Part 3 Melani dan Marsa

1.7K 100 6
                                    

Silakan beri kritik dan sarannya

°
°
°

"Mel, perkenalkan ini saudaraku. Kami hanya tinggal berdua saja sejak ibu tiri kami mengusir dari rumah Ayah."

"Hai Marsa. Senang bertemu denganmu. Pedro sudah bercerita banyak tentangmu. Mulai sekarang anggaplah rumah ini sebagai rumahmu, ya."

Itulah awal pertemuanku dengan wanita licik bernama Marsa. Pedro yang selama ini menjadi kekasihku ternyata menyimpan rahasia. Lelaki jangkung itu memperkenalkan kekasihnya sendiri sebagai saudaranya. Ckckck .. aku tertipu.

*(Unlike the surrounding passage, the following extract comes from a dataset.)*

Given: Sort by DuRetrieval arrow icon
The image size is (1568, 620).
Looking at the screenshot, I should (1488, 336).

Bodoh itulah yang bisa aku katakan kepada diri sendiri dengan mudahnya tertipu permainan kedua sejoli itu. Aku mengenal Pedro ketika tanpa sengaja bertemu di kantin kantor. Tak kusangka ternyata dia karyawan di Perusahaan yang didirikan Ayah. Ia adalah lelaki yang baik--awalnya seperti itu-- dan mudah membuatku merasa nyaman.

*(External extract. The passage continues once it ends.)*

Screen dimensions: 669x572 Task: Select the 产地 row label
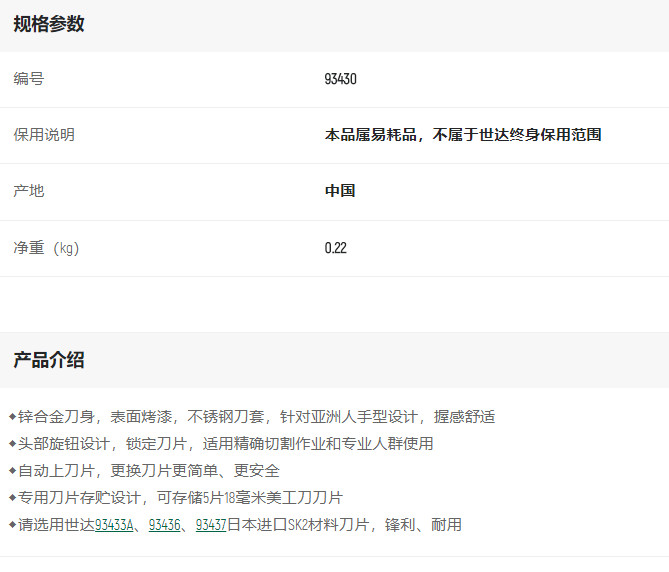pyautogui.click(x=29, y=191)
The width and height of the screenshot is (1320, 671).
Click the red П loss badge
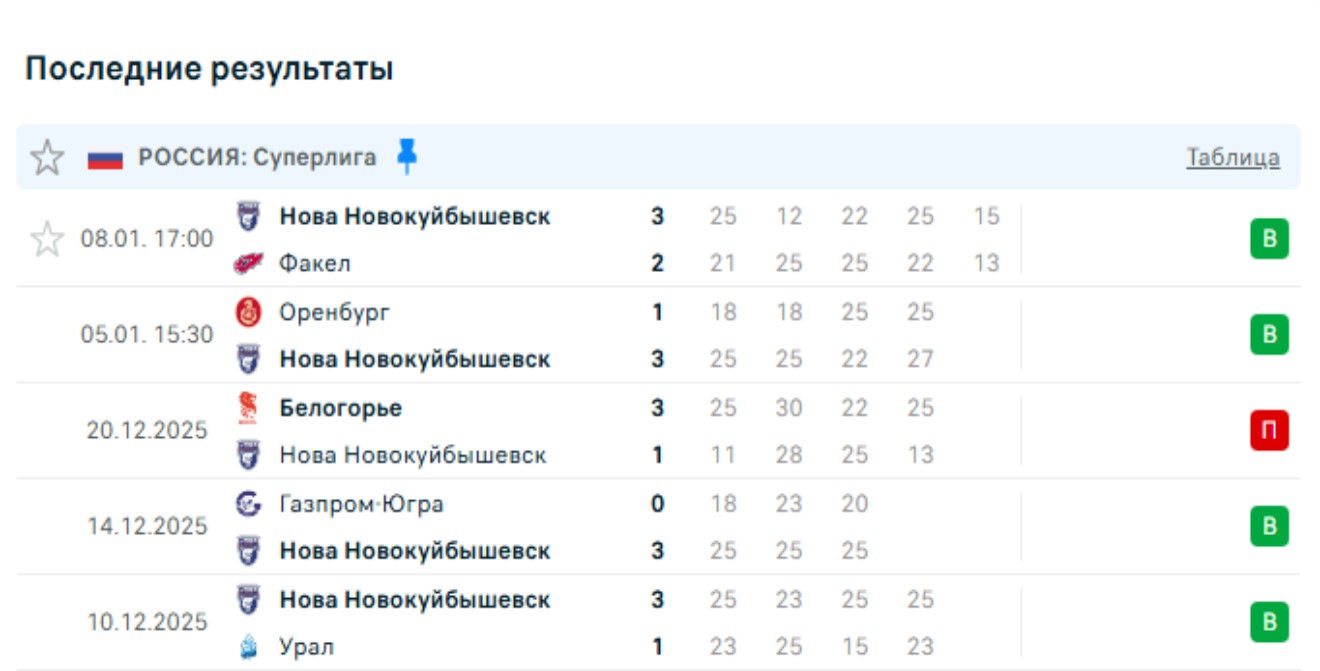1269,431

Pedro itu tampan dengan kumis tipis yang menambah daya tariknya. Sekali lagi aku terkecoh dengan sikap lembutnya.

"Kamu itu bodoh, Mel," rutukku kepada diri sendiri saat ini.

Malam itu tanpa sengaja, aku mendengar percakapan Marsa dengan seorang yang aku kenal. Pria bertubuh subur itu adalah dokter yang pernah menangani lukaku saat kecelakaan.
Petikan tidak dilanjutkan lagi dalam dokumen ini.